EXCERPT:
◇ ◇ ◇ ◇ ◇

By Lisa Hau (CSO, Bidstack)

By Lisa Hau (CSO, Bidstack)

According to financial services giant Ally Financial’s recent campaign, ‘Monumentally’, “the game has changed… and it won’t ever be the same”. I’m inclined to agree; it has been a monumental year for women’s sports.

The same could certainly be said of 2022, although the sheer volume of events that year meant that eyeballs and brand dollars had to choose between an embarrassment of sporting riches. In 2023, the marquee event on the calendar was arguably the FIFA Women’s World Cup in Australia & New Zealand.

This week, another milestone will be hit. EA Sports FC 24, the successor to the EA Sports FIFA series, launched worldwide. For the first time, its flagship game mode, Ultimate Team, will include female players, who will line up alongside their male counterparts on the virtual pitch.

In this seminal year, what do brands need to know about the new sports sponsorship landscape?

Bumper numbers

Over two billion people worldwide tuned into the Women’s World Cup. Almost two million spectators packed out stadiums across the tournament as my adopted country (England) knocked out my home country (Australia) on the way to ultimately being pipped by Spain. The ‘fifawwc’ hashtag on TikTok notched up 3.9 billion video views, and Fifa’s official account amassed 1.5 million new followers during the tournament, taking its total to 2.7 million.

While football may be the most visible success story, there are others. Continuing the Anglo-Aussie theme, this year’s Ashes was the first to promote the men’s and women’s series together. The women’s series alone was watched by 5.3 million fans on live TV, which was more than double the audience for the 2019 edition.

◇ ◇ ◇ ◇ ◇

SUPPLIED MATERIAL:
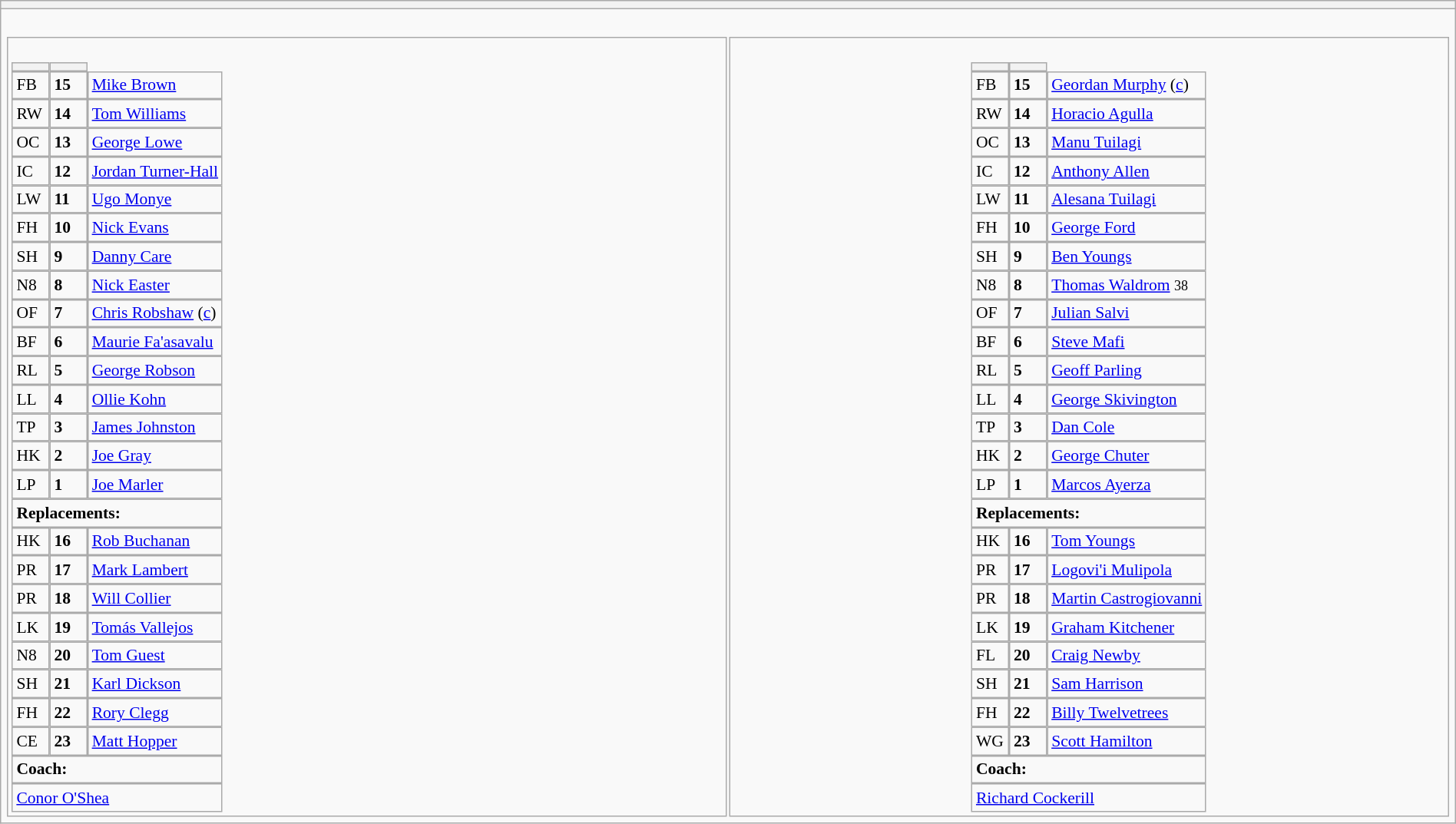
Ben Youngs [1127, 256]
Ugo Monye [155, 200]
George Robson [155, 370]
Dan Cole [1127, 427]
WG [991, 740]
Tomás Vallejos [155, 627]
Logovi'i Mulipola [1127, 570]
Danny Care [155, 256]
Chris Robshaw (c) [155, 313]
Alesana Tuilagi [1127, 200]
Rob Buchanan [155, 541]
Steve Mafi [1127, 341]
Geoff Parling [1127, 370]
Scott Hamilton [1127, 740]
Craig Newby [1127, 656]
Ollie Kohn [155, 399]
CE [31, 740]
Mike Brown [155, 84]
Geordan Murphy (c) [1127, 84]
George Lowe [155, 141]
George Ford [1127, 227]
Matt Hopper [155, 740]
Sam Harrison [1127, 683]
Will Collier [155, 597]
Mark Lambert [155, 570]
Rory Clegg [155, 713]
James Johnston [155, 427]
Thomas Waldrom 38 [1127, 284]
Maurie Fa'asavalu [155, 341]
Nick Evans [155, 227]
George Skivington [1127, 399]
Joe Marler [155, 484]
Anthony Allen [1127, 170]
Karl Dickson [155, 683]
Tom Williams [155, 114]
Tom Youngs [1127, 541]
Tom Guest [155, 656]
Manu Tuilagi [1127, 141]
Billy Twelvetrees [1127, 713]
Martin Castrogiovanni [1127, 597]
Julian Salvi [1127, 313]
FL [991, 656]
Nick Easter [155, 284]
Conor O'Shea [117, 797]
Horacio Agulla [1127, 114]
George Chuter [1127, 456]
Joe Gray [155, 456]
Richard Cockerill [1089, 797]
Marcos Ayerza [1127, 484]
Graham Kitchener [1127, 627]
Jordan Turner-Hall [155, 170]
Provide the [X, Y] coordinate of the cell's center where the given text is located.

◇ ◇ ◇ ◇ ◇

TO DO:
A: According to the article on women's sports, how many people worldwide tuned into the Women's World Cup?
B: Continue the article on women's sports from its last sentence.
The data comes from a separate source and has no connection to the article on women's sports.

TASK RESULTS:
A: Over two billion people.

B:
Research estimates that the average viewer of the women’s World Cup had around £300 of disposable income each month, with a remarkably even gender split among viewers of 52% male and 48% female. It’s no wonder the English Football Association now has 17 commercial partners for the women’s game – up from six in 2017 - including Google Pixel, Nike and Barclays.

We’re in the game

Working at Bidstack, a business which launched into gaming through a partnership with Sports Interactive’s legendary Football Manager series, the inclusion of women in EA Sports FC 24 Ultimate team is particularly exciting.

To put this into context, this is EA’s flagship engagement and revenue generator, not a limited-time expansion or side mode, and female players will play in the same squads as the men. EA has given the top female players stats that will make them widely used in-game, providing a massive boost for female gamers, streamers and women’s football (and a rallying point for gammons everywhere - more on that later).

EA’s drive to make its sports games more inclusive places (its NHL ice hockey game also included female athletes last year) should pique the interest of brands looking to reach the vast, diverse audiences in video games. Sports games, in particular, offer huge opportunities for targeted engagement of players with relevant creative and messaging while they’re having fun in ways that can even enhance the realism of the game itself. Earlier this year, Bidstack partnered with the NFL’s Washington Commanders to enable the team to offer its commercial partners access to its virtual stadium in the officially licensed game, NFL PRO ERA.

Ongoing battles

Even in this fantastic year for women in sport and gaming, it’s important to recognize how far there are still obstacles to overcome.

Despite household names such as McDonald’s, Budweiser and Unilever sponsoring the Women’s World Cup this summer, the total value of sponsorship of the tournament is estimated to have been just 18% of the amount generated by the men’s event in 2022. The tournament almost suffered from a TV blackout due to broadcasters’ lowball offers, and England’s star goalkeeper had a very public spat with Nike over her jersey not being available for her family and friends to buy.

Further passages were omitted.